The public sector is not immune to the way technology changes the way organisations do business. As such, the White House issued an executive conference to hear from government, industry and academics on the best ways to transform the federal workforce.
The goal is to change the conversation and hear different voices on a variety of topics, such as performance, pay and compensation, reskilling, workforce reform and how technology affects people.
When we compare the federal government generically to industry, there’s an opportunity for greater focus on the long-term career progression. In this scenario, the progression of skill levels is vital, not just vertical management “promotions” due to the amount of time at the job. If we take IT employees, that means skills in emerging technologies. The government is looking to retrain some 300,000 employees over the next three years by leveraging design thinking and other modern methods. Traditional change management practices just won’t cut it anymore.
The workforce session would focus on finding those alternative options, such as engaging public-private partnerships and building a community of support around continuing education.
While automation and other advancements in technology will dramatically change the kind of work being done, the requirement to find new work for longstanding employees in order to maintain that institutional knowledge is also important
In the UAE's public sector, investment in technology is at an all-time high. This has a strong impact towards long-term Federal employees who may doubt where their traditional skills can be applied.

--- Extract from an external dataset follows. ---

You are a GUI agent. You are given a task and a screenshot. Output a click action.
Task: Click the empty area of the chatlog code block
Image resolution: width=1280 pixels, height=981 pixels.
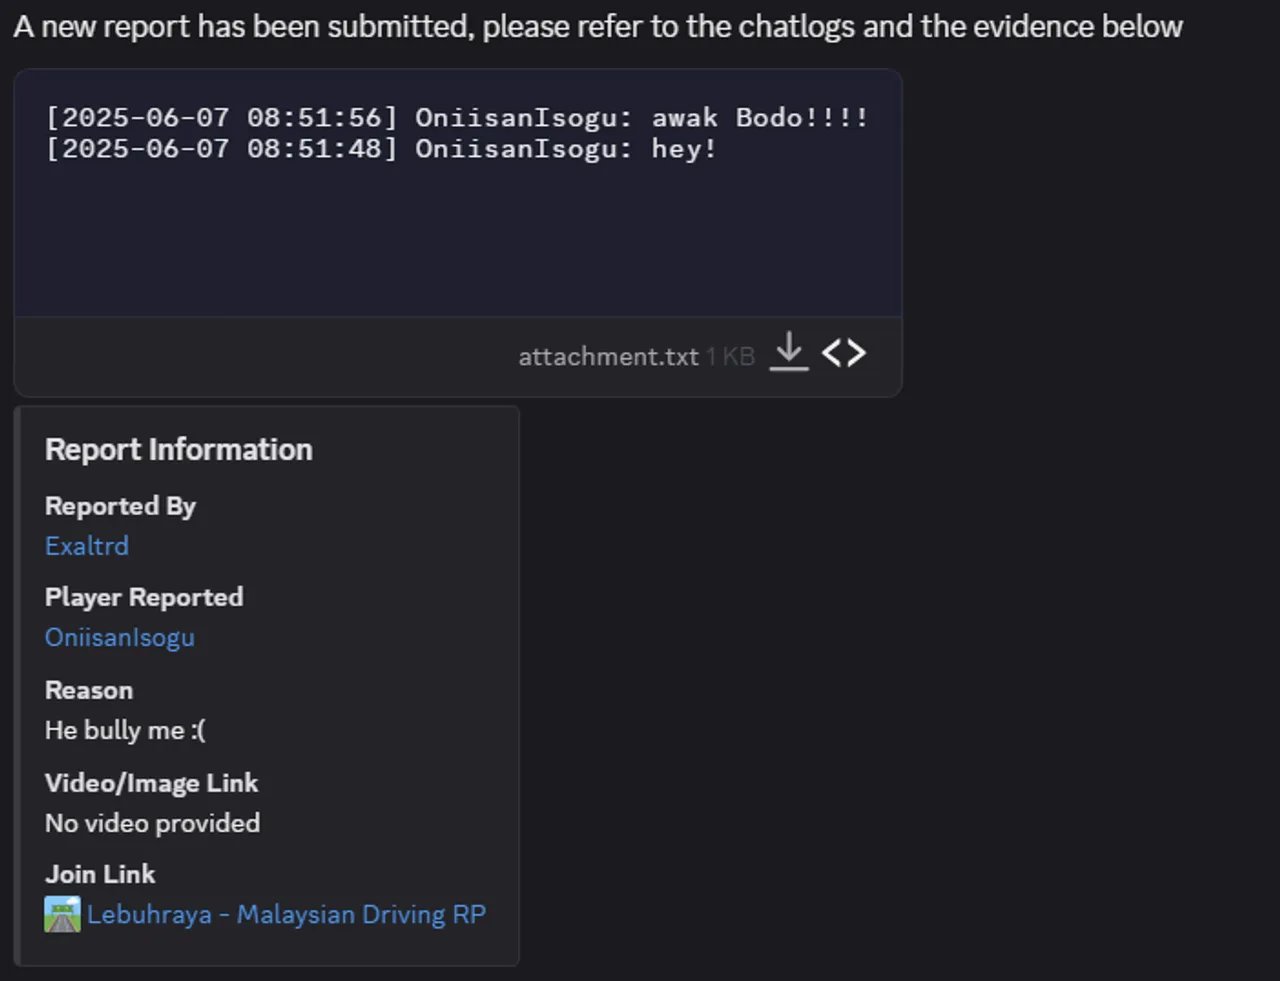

The series of government workforce training initiatives in the UAE is a well-documented priority, for instance. The Abu Dhabi School of Government, which has welcomed 4,000 participants in its first year, is a testament to this investment. That being said, it is noteworthy to see how other governments are handling similar situations.
One thing is certain, an open dialogue bringing academics and government officials together needs to frequently take place in order to safeguard future talent.